** WHAT THIS TASK INVOLVES **
After locating the line that contains "Viewport: 600px width, 337px", transcribe exactly that line and each one after it until the data ends, skipping pictures.

** THE DATA **
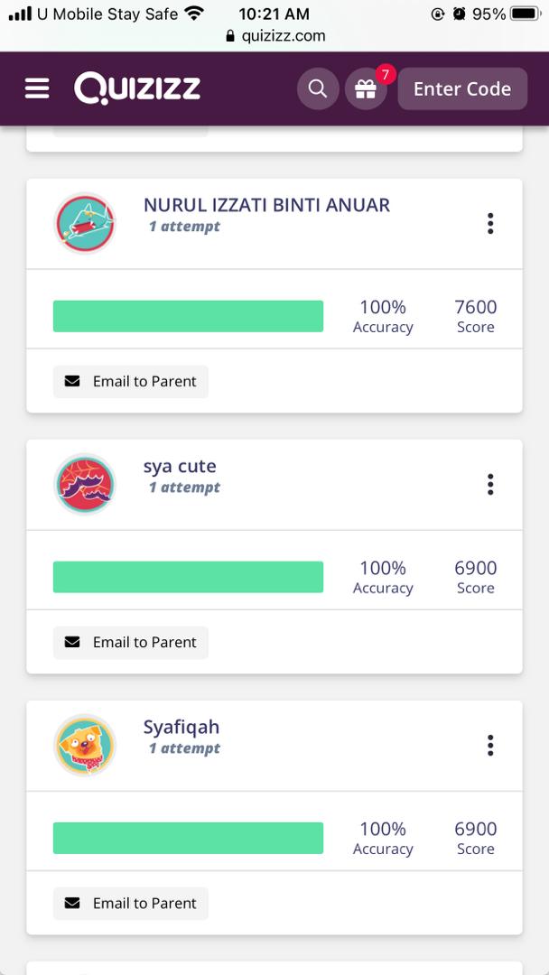Select the name NURUL IZZATI BINTI ANUAR

(266, 205)
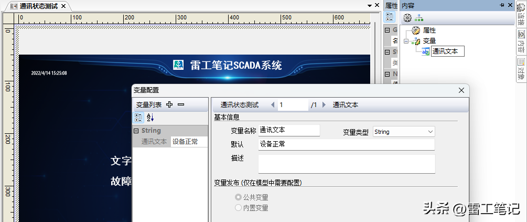Select the 内置变量 radio button
The width and height of the screenshot is (527, 222).
[x=239, y=208]
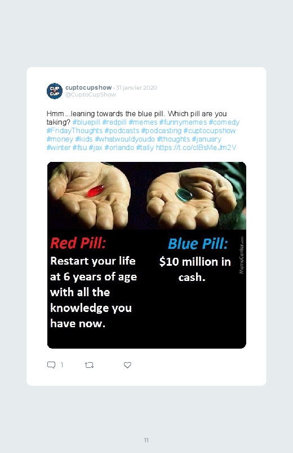Open the #redpill hashtag

114,122
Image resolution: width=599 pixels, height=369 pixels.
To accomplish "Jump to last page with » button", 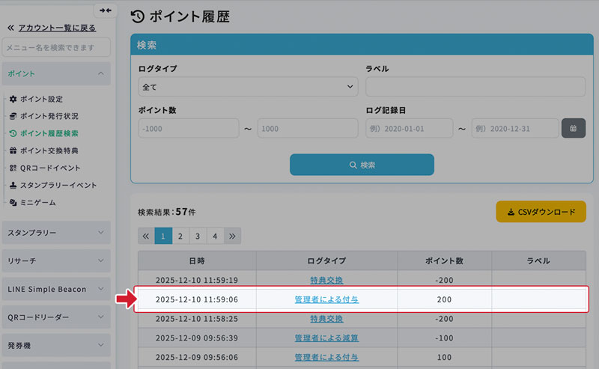I will click(232, 236).
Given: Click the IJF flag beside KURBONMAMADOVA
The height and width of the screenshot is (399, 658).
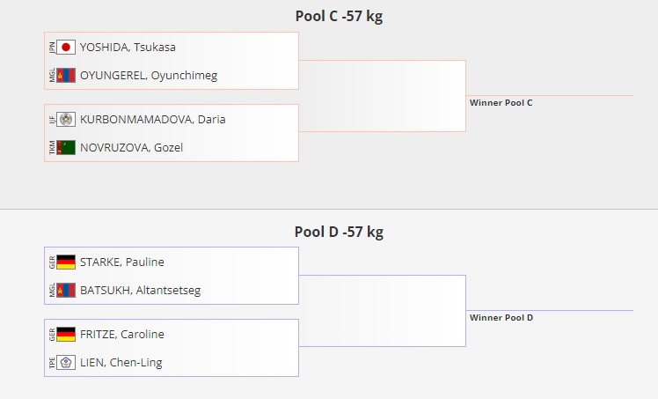Looking at the screenshot, I should (66, 120).
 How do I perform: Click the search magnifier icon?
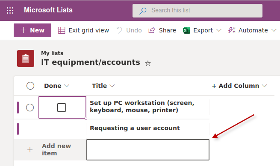[143, 11]
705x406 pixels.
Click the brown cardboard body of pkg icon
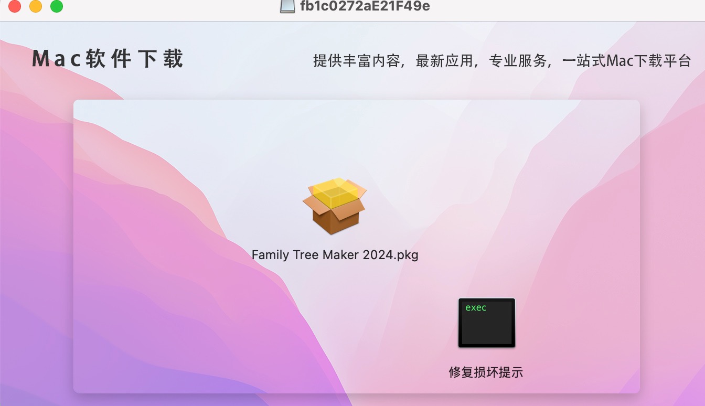[335, 220]
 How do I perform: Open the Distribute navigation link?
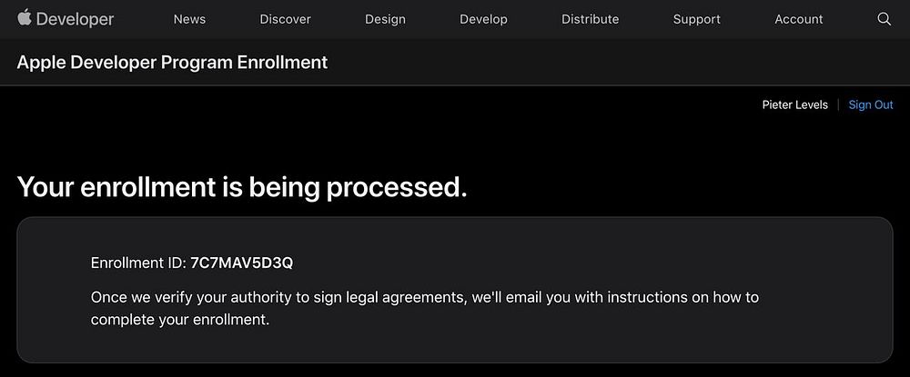[590, 19]
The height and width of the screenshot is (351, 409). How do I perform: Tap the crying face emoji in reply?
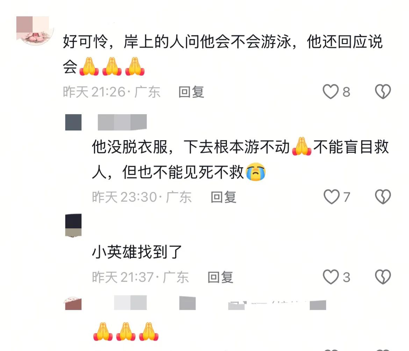256,172
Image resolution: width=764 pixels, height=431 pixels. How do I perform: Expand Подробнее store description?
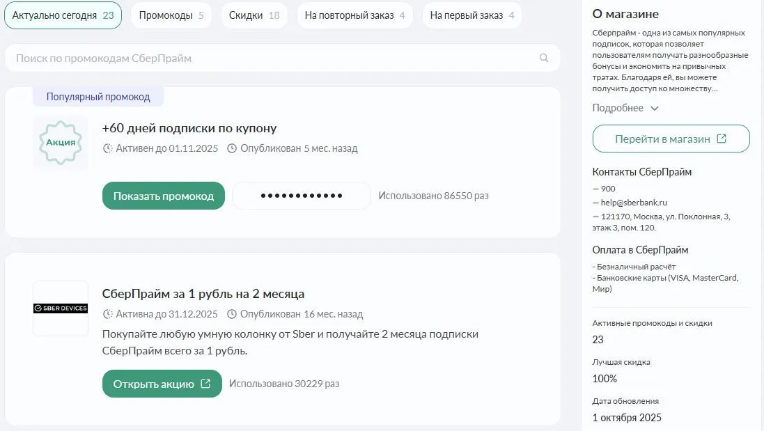click(625, 108)
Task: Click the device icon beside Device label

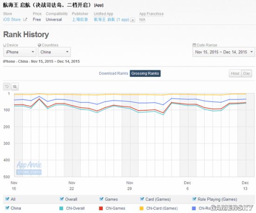Action: [x=5, y=45]
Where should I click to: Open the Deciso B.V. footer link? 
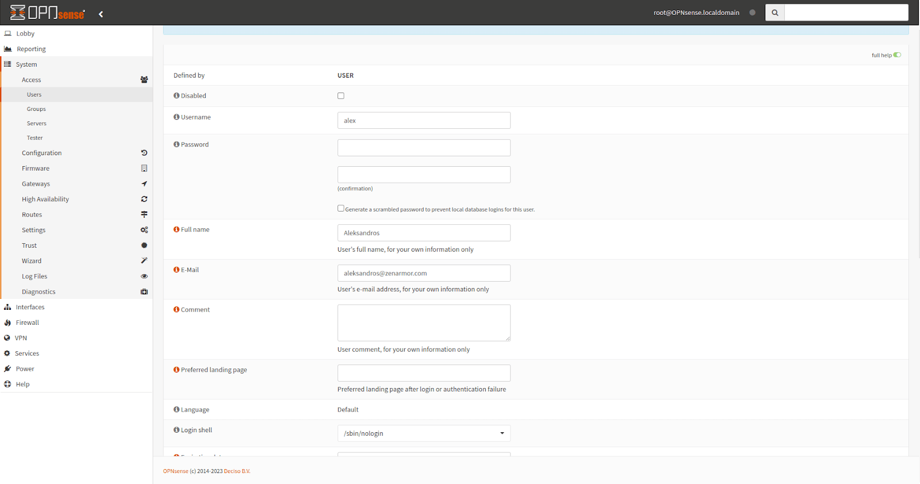tap(237, 471)
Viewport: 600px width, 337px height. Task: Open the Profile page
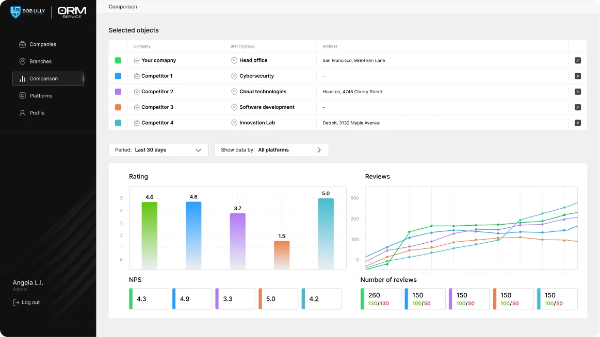point(32,113)
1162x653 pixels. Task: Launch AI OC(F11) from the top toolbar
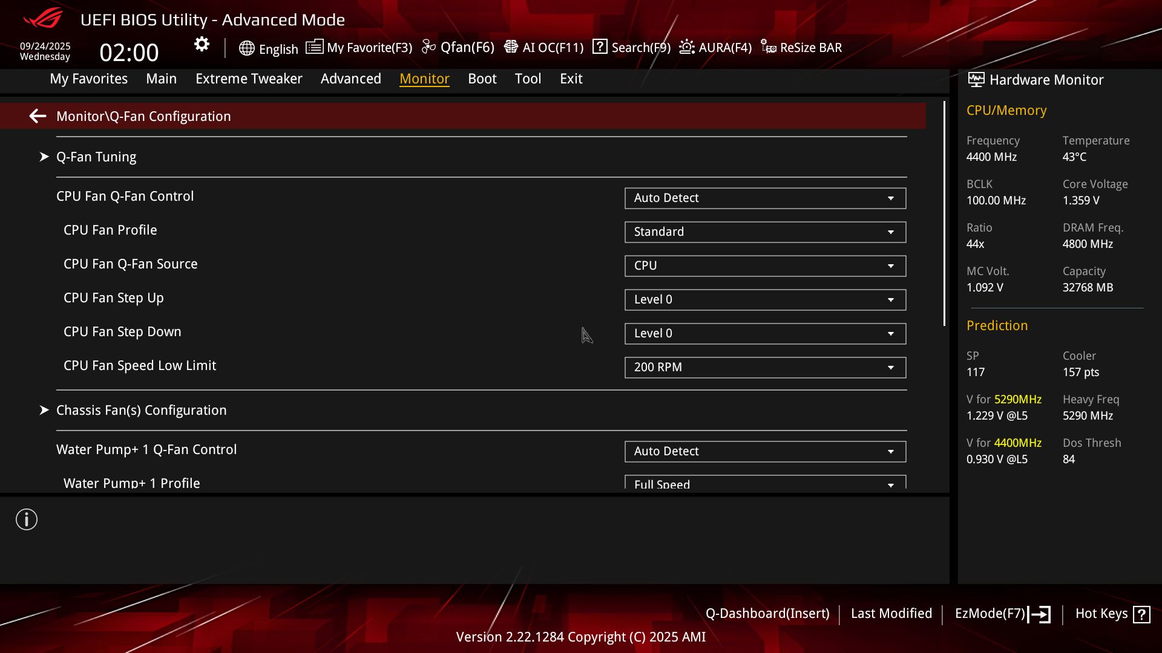click(543, 47)
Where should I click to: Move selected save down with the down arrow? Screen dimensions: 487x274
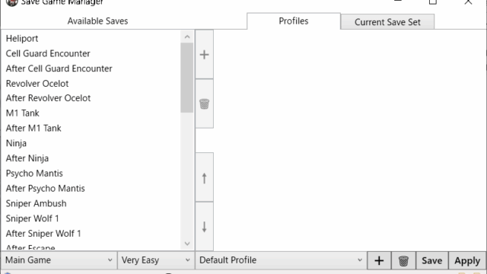tap(205, 227)
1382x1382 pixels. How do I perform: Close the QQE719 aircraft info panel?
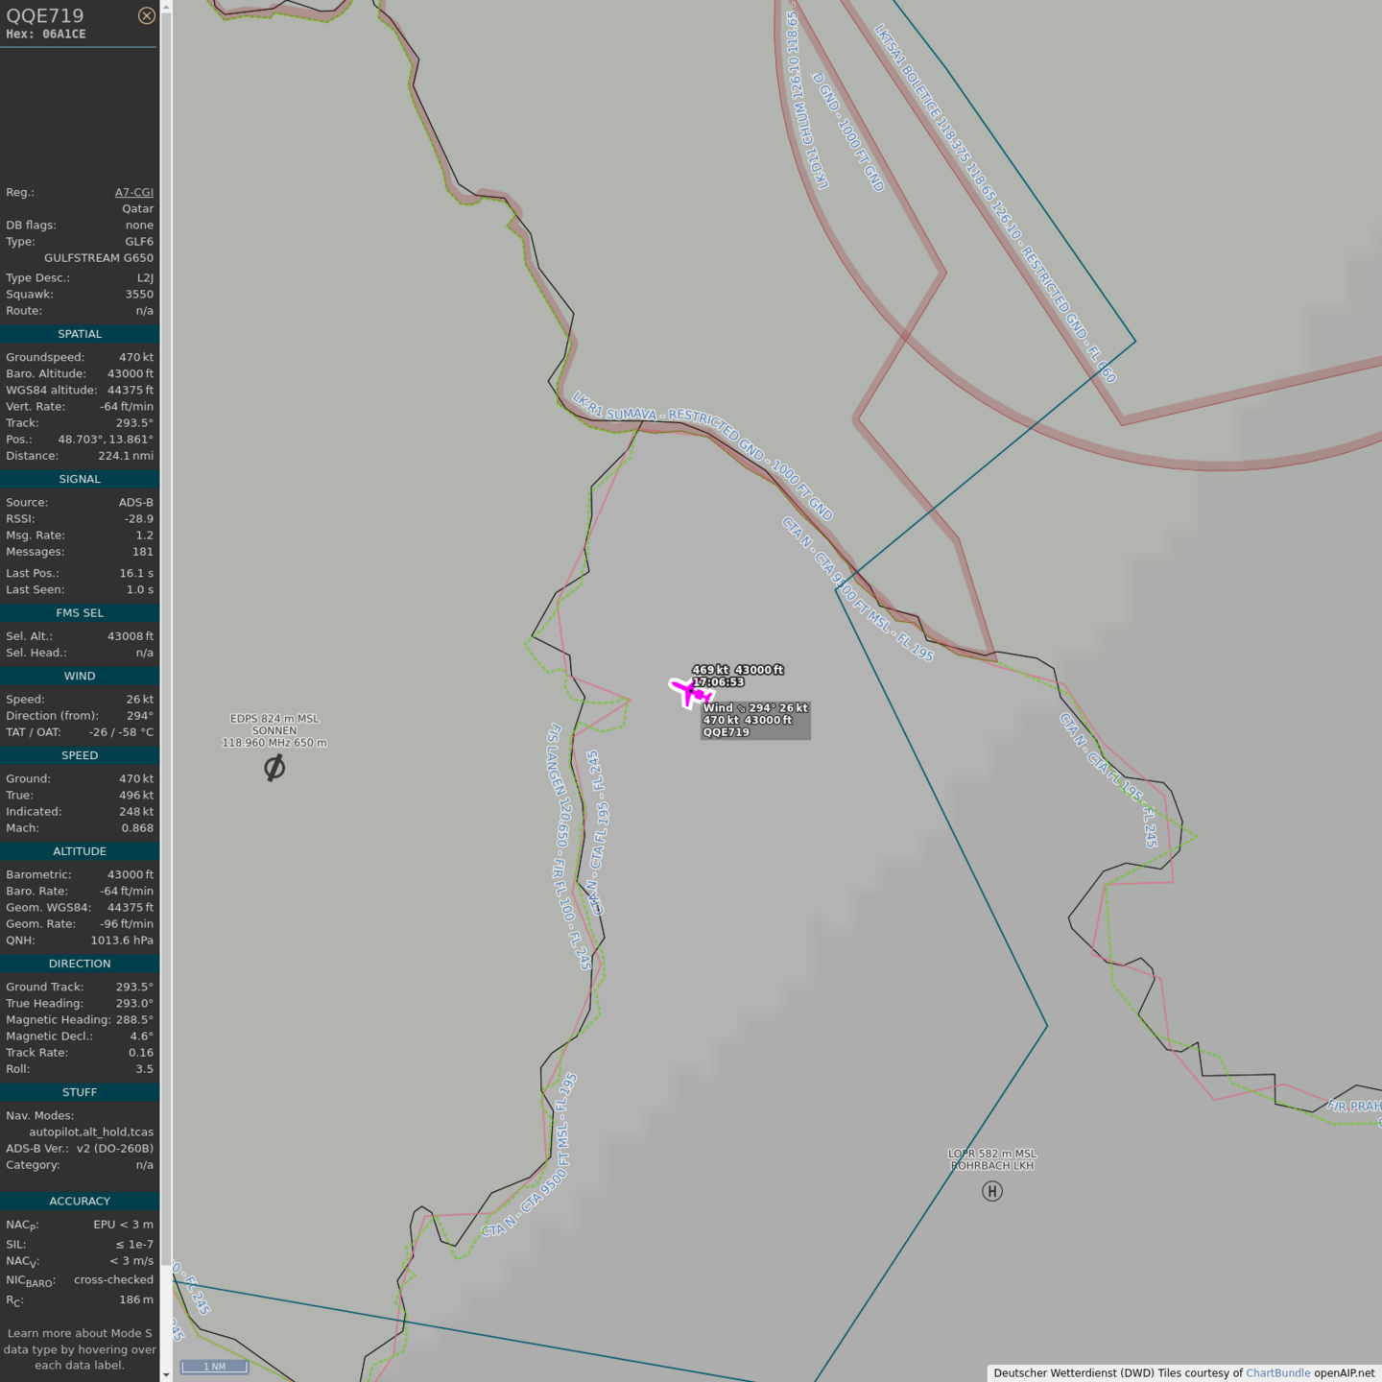click(146, 15)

** SOLUTION TO THIS PROBLEM **
Viewport: 600px width, 337px height. Task: Open the Profile page
point(32,113)
1162x653 pixels. Task: Launch AI OC(F11) from the top toolbar
click(543, 47)
Where should I click to: Move selected save down with the down arrow? Screen dimensions: 487x274
tap(205, 227)
1382x1382 pixels. How do I perform: Close the QQE719 aircraft info panel?
click(146, 15)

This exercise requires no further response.